Reproduce only the stretch of entries below that begins at the first line and ends at the line holding "Given: Click blank".

++++ Source data ++++

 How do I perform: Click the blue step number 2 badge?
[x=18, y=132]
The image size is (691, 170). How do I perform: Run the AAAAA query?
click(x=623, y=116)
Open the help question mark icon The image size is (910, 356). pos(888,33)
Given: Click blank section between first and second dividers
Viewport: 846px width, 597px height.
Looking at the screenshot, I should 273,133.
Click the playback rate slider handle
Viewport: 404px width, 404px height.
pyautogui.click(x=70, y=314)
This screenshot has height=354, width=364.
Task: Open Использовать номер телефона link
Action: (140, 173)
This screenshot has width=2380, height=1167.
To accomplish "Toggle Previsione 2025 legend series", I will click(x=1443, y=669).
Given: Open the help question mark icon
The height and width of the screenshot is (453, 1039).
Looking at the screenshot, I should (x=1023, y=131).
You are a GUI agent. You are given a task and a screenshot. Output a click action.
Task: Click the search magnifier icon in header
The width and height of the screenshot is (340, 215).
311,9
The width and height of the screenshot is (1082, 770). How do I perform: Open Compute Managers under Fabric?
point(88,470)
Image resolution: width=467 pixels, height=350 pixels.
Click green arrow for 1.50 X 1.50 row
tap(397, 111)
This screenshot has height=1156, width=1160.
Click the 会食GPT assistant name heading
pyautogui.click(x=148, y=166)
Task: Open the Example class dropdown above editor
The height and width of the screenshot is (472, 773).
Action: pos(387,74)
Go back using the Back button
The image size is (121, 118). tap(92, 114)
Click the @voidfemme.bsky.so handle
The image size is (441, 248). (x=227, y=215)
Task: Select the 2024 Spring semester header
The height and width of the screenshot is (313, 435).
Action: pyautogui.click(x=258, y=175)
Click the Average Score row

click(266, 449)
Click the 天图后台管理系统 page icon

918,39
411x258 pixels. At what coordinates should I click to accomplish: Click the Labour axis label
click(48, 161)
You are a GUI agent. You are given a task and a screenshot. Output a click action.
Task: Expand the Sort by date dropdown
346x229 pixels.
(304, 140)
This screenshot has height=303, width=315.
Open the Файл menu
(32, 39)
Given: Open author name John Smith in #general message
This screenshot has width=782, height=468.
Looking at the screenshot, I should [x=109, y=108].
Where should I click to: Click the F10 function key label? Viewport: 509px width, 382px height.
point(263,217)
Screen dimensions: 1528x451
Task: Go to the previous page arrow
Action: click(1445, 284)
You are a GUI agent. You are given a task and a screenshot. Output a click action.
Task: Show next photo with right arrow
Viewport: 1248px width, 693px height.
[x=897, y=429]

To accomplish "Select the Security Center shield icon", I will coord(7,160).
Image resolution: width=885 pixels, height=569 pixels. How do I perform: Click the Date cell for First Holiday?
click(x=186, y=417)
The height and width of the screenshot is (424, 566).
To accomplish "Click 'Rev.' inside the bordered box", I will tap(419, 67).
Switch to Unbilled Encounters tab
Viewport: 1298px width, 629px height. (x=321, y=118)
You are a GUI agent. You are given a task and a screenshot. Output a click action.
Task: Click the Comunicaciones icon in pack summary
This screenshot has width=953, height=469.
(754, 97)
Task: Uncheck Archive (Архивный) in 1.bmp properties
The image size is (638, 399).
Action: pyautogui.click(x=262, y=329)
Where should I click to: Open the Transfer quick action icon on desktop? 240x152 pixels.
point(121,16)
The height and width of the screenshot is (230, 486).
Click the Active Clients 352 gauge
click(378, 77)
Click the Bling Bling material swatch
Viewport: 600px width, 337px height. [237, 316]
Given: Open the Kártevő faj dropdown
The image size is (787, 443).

++++

_Answer box:_
 How do I perform: Click the blue step number 2 badge?
[x=18, y=132]
The image size is (691, 170). How do I perform: Run the AAAAA query?
click(x=623, y=116)
Open the help question mark icon The image size is (910, 356). pos(888,33)
Given: Click blank section between first and second dividers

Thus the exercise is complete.